その日本製モノ盤について、個人的に長年疑問に思っていることがある。

まず、3枚の音の違いの理由についての個人的推測から。

●推測
このアルバムはマスタリング終了後、「EQやコンプレッサーをかけずに、そのままカッティングすること」("Please Transfer Flat")とジェフ・エメリックから指示があったものの、実際にはカッティング段階で(エメリック立ち会いのもと)軽くEQ処理された("I did ask Harry to make a couple of minor EQ adjustments")(Here, There and Everywhere, p.189より)。

そしてこの時、もしもEQマスターが制作されていれば、その後のプレスでもそのテープを使って67年盤と同じ音でプレスできたわけだ――が、もちろんUKモノ盤再発は82年の1度のみで、しかも同じラッカー原盤が使われている。。。なので、この時(UK盤用に)EQマスターが作られたのかどうかについて、その後の再発盤の音からは判断できない。ただし、手元にあるドイツオリジナル盤(ただしステレオ盤)を聞く限り、独自のEQ処理をしている(というか、むしろ“していない”)のが分かる。となると、各国に送付されたステレオマスターは、カッティング時のEQが施されていないオリジナルマスターのコピーだと推測していいはず。

では、82年日本モノ盤はどうなのか?

●日本モノ盤はUKカッティングではない?
中古レコード店で82/86年モノ赤盤は、「この赤盤はUKカッティング」、あるいは、「UK原盤を使用している」、などと宣伝されて売られているのを目にすることが多々ある。が、私はそれはかなり怪しいのでは、と思っている。なぜなら、モノ盤なのにマトリックスにYEXというステレオ盤用の記号を使うという軽率なミスをしているし、しかも書体がUK盤のマトリックスの書体とまったく異なり、またどの盤にもH.T.M.のイニシャルがないからだ。
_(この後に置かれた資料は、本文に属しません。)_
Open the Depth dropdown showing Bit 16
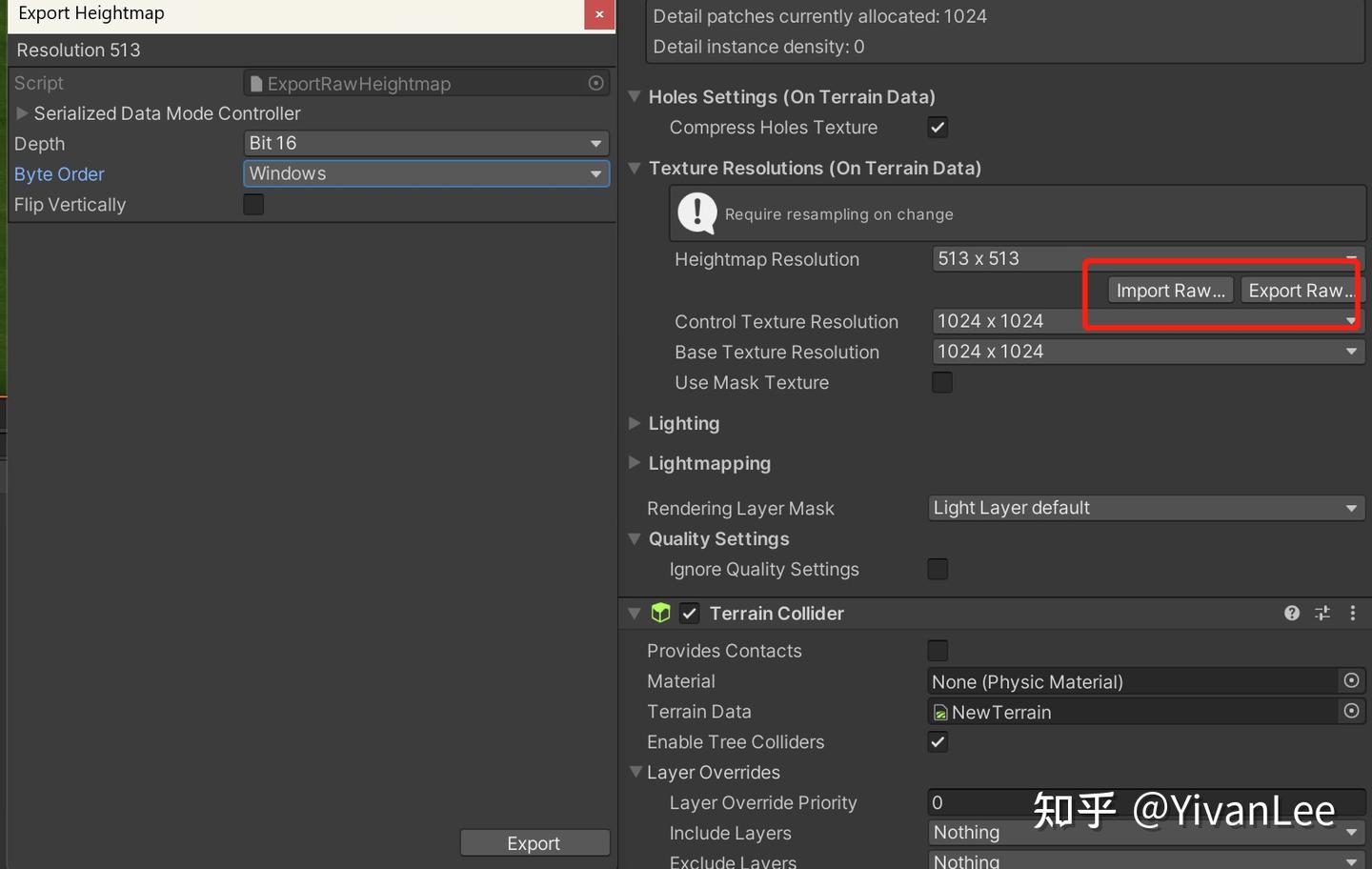1372x869 pixels. coord(426,143)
もしかして、マトリックス部分のみを削って変更しつつも(そんなことできるのか?)音溝部分はUK盤と同じなのではと思ったが、これもあり得ない。

なぜなら、本来、Sgt. Pepper'sは、曲と曲の間の送り溝が見えないよう、次の曲を連続してカッティングしてあるのだが、日本赤盤でははっきりと曲間の送り溝が見える(無音部分が追加されているわけではない)。つまり、UK盤と同一のラッカーではない。

●インナーグルーブの相違
また、B面ラストのインナーグルーブの入り方がUK盤と全く異なっている。日本赤盤ではA Day in the Lifeの音溝に連続して、つまりUK盤のような送り溝にではなく、本来の楽曲用の音溝に、インナーグルーブの音が入っている。

もしUKのEMIでカッティングしていたなら、つまり、EMIのハリー・T・モスがカッティングしていたなら(82年当時、彼は健在)、絶対にこんなカッティングはしないはず。なぜなら、インナーグルーブの存在意義とそれゆえのカッティングの仕様を彼なら熟知しているからだ。実際、オリジナル盤のカッティングの際は8、9回もB面のカッティングをやり直したそう(その割にB面のマトリックスが1なのはなぜなのか?)。
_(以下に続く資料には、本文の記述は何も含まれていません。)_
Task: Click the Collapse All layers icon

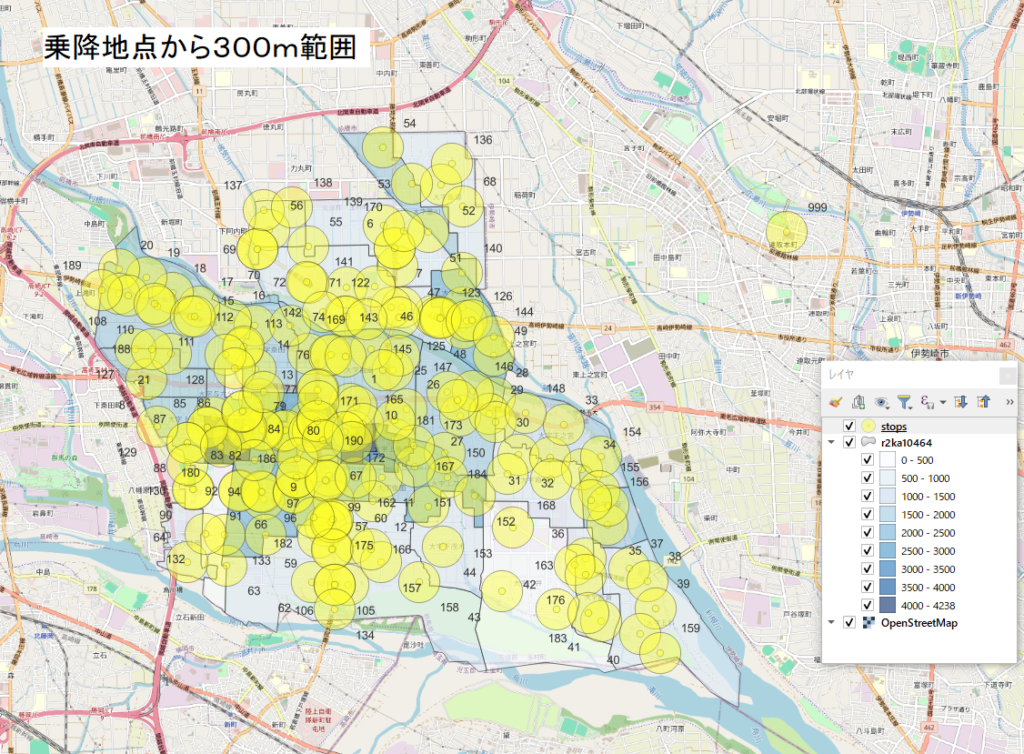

もちろん東芝EMIからそういう風にカッティングしてくれ、と指示があったのなら話は別だろうが、力関係から考えてそれはあり得ないだろう。

そこで個人的には、この赤盤は日本でカッティングされたと推測している。恐らく、UKからはモノマスターテープのコピーが送られてきたのだろう。そしてたまたま当時このアルバムのカッティングを担当した日本人エンジニアが、テープに入っている音をそのまま素直にカッティングしたのではないか。

●日本オリジナル・ステレオ盤の場合
ちなみにOP8163の日本オリジナル盤(ステレオ)にもインナーグルーブは収録されているが、これも一番ラベルよりの内周ではなく、A Day in the Lifeの終わりに収録されている。

●結論(勝ってな推測)
おそらく、82年モノ盤用としてUKからはEQマスターのダブではなく(そんなものはそもそも存在しない?)オリジナルマスターテープのダブが届いた、と。で、日本でそれをそのまま何もEQ処理を加えずにカッティングした、と。それゆえ、例えばShe's Leaving Homeが、あのような生音感のある音像になっているのではないか。ある意味、Abbey Road回収盤CDと同じような状況だな。

いずれにせよ、Sgt. Pepper'sのモノ盤に関しては、この日本モノ盤の音がオーディオフィル的な意味では最良だと、とりあえず“今のところは”そう言える。ロックとしてどちらが良いかと言われると、これは微妙。というか、そういうのは個人の好き嫌いの問題なのでなんとも言えない。塊としての迫力という意味ではUK盤の方が上だと個人的には思う。